_ASSIGNMENT_
A single number is all that's needed: how many lines in the data contain the string "Given".

_DATA TO PROCESS_

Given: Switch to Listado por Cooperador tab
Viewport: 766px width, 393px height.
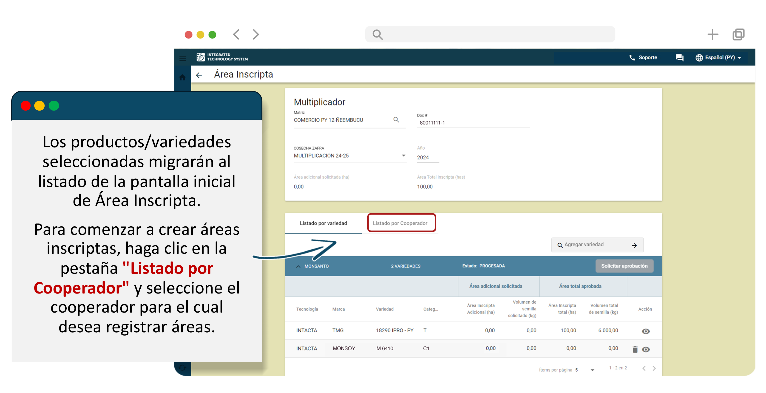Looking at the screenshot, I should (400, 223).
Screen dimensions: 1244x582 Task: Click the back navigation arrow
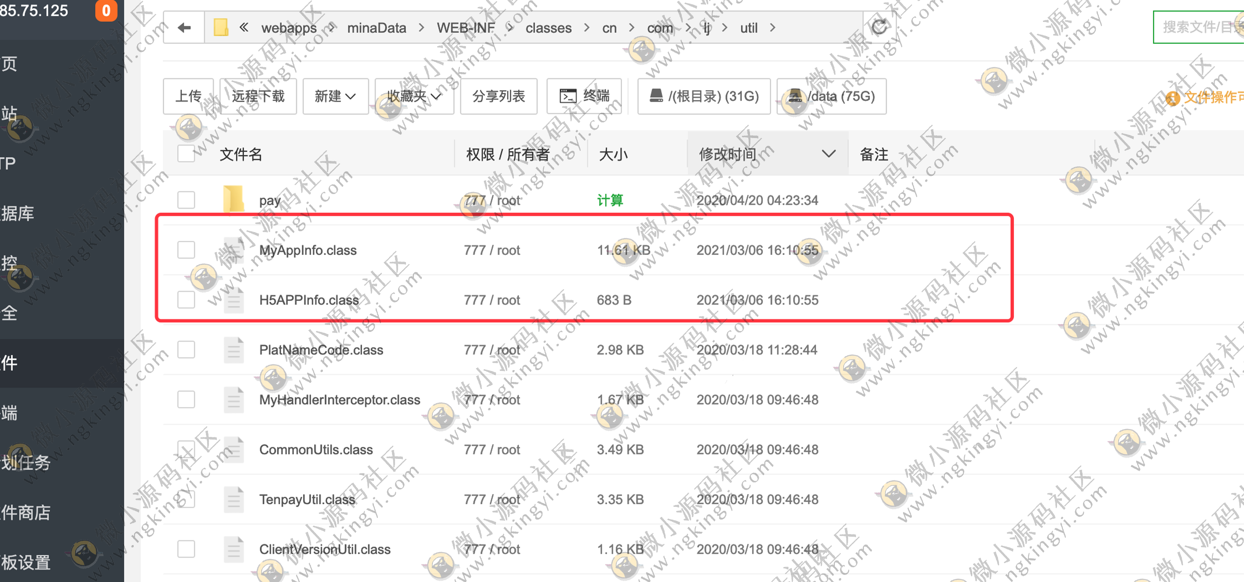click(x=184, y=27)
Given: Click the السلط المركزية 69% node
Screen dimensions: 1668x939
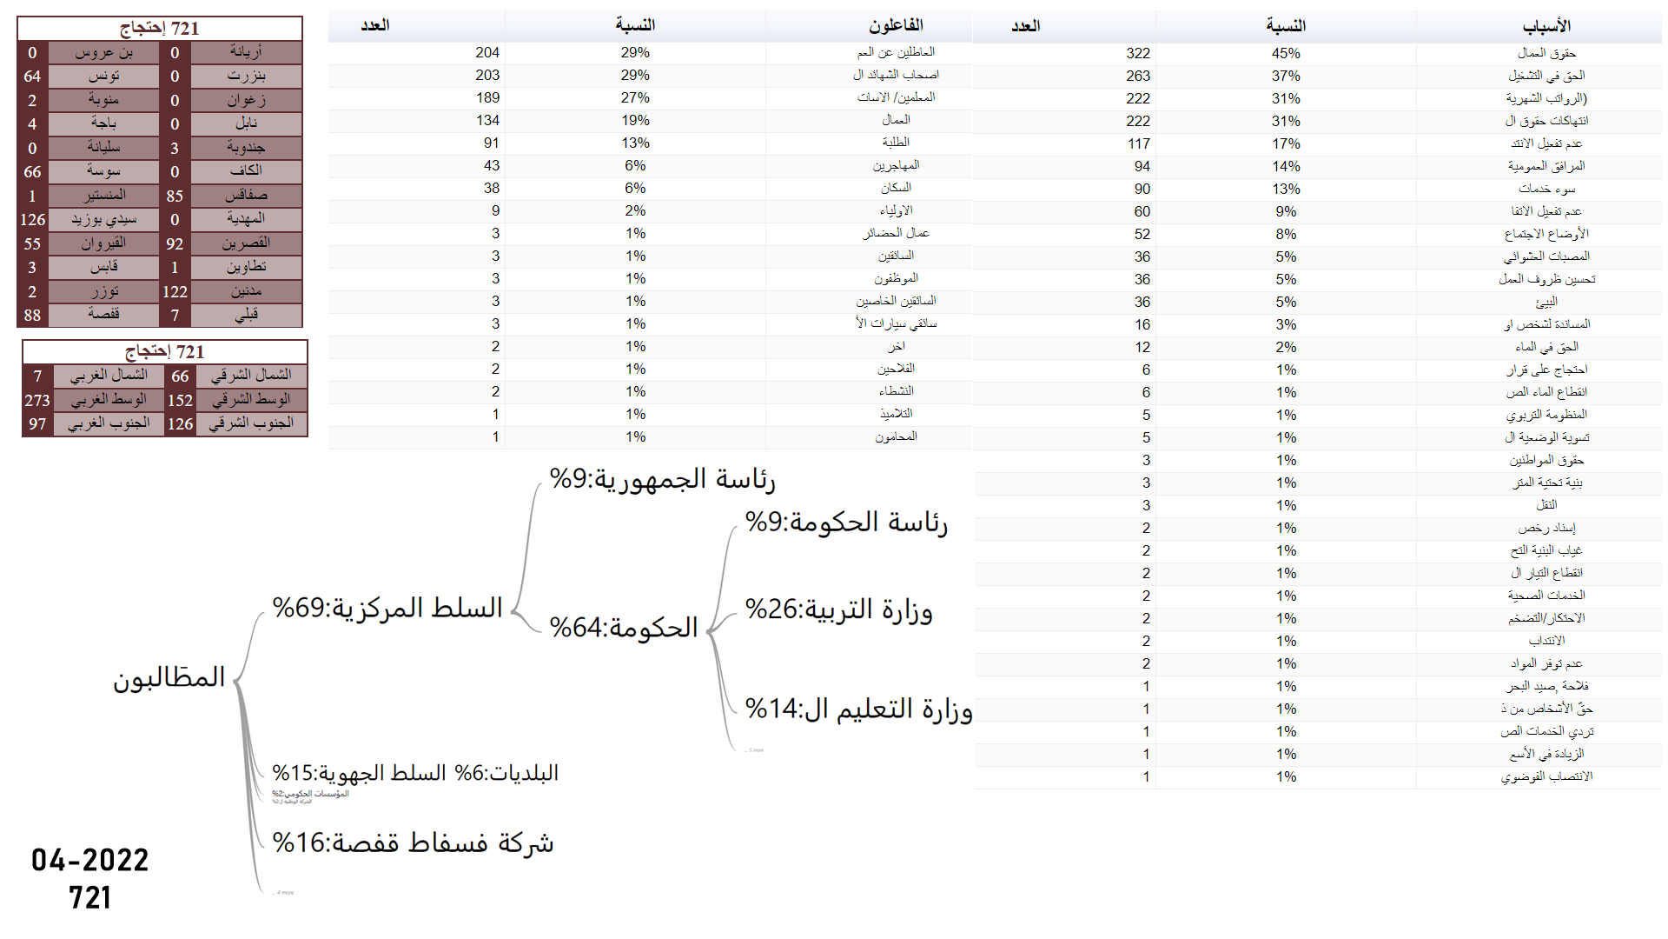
==
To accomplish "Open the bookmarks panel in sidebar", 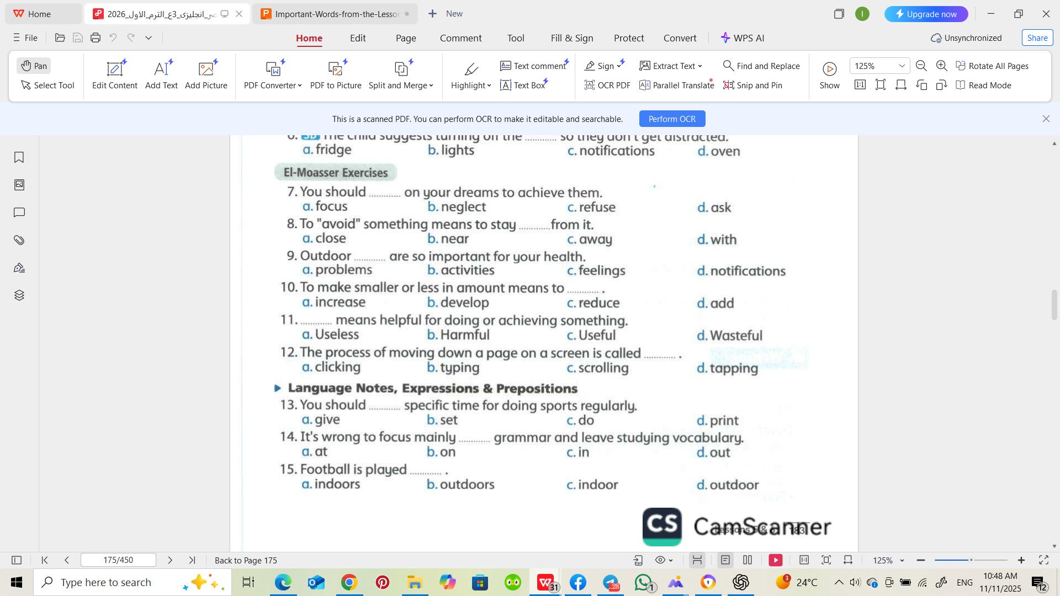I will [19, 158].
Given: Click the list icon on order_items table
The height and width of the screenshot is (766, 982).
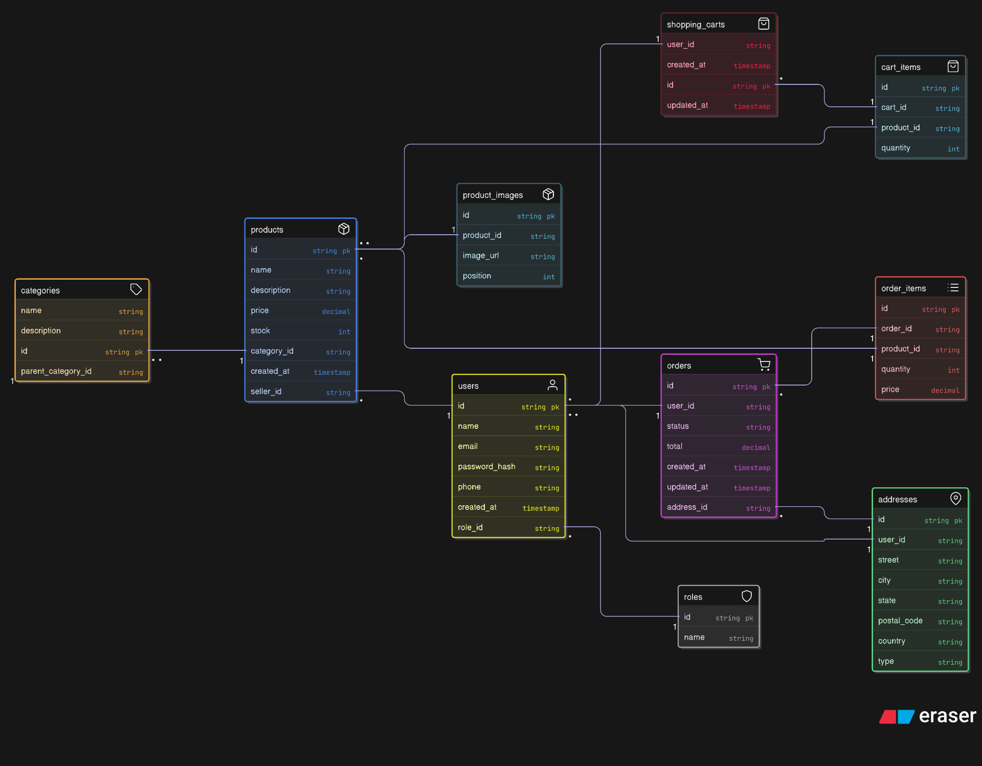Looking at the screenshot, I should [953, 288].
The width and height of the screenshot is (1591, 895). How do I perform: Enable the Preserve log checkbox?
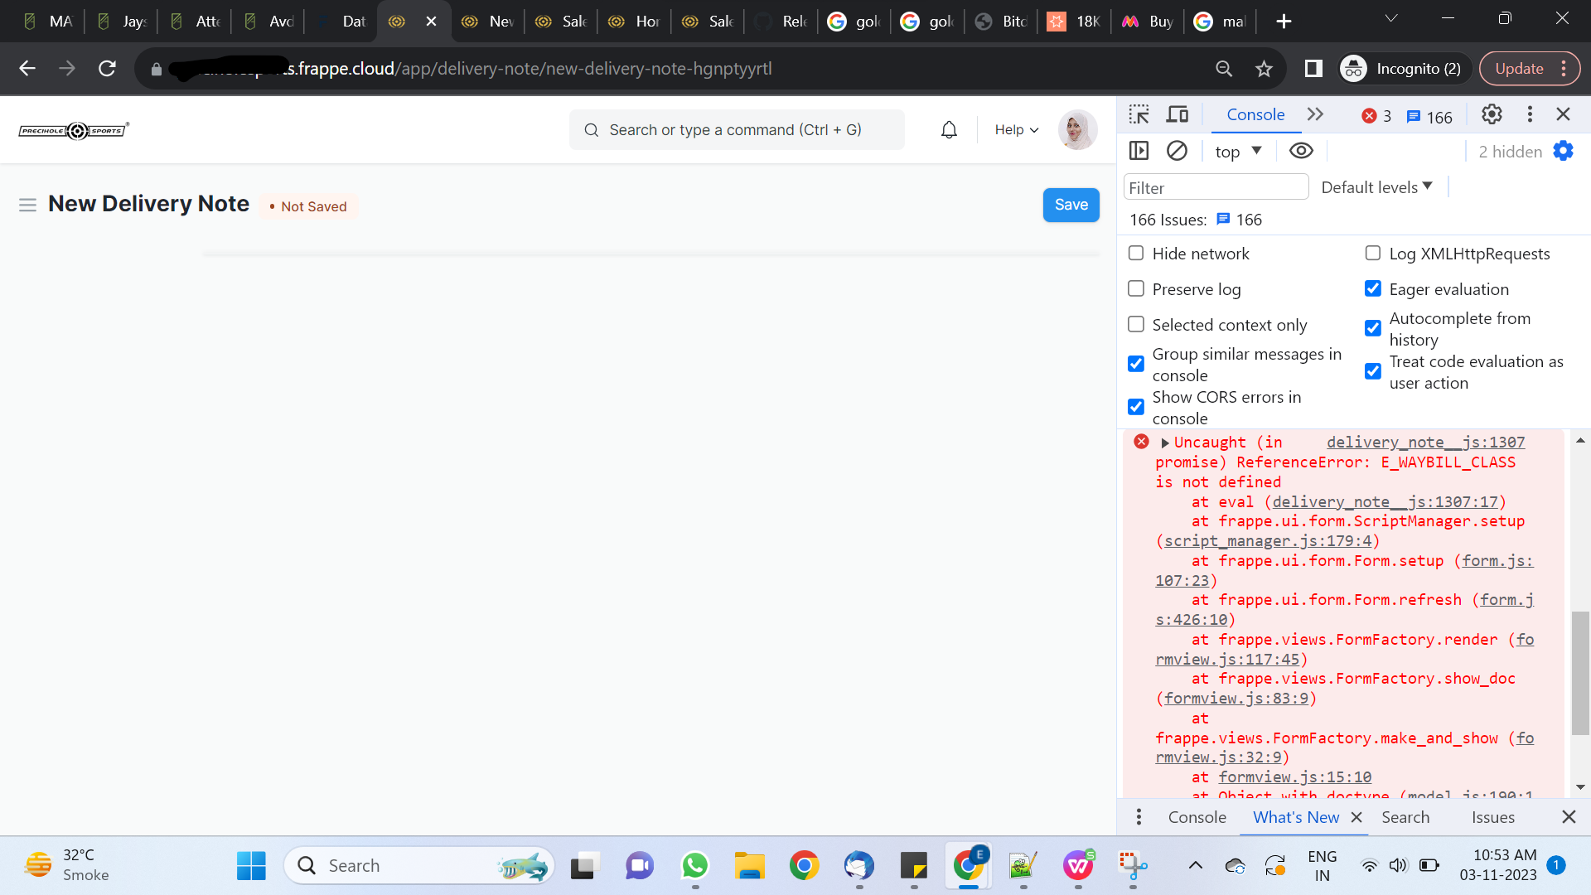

_RESPONSE BOX_
3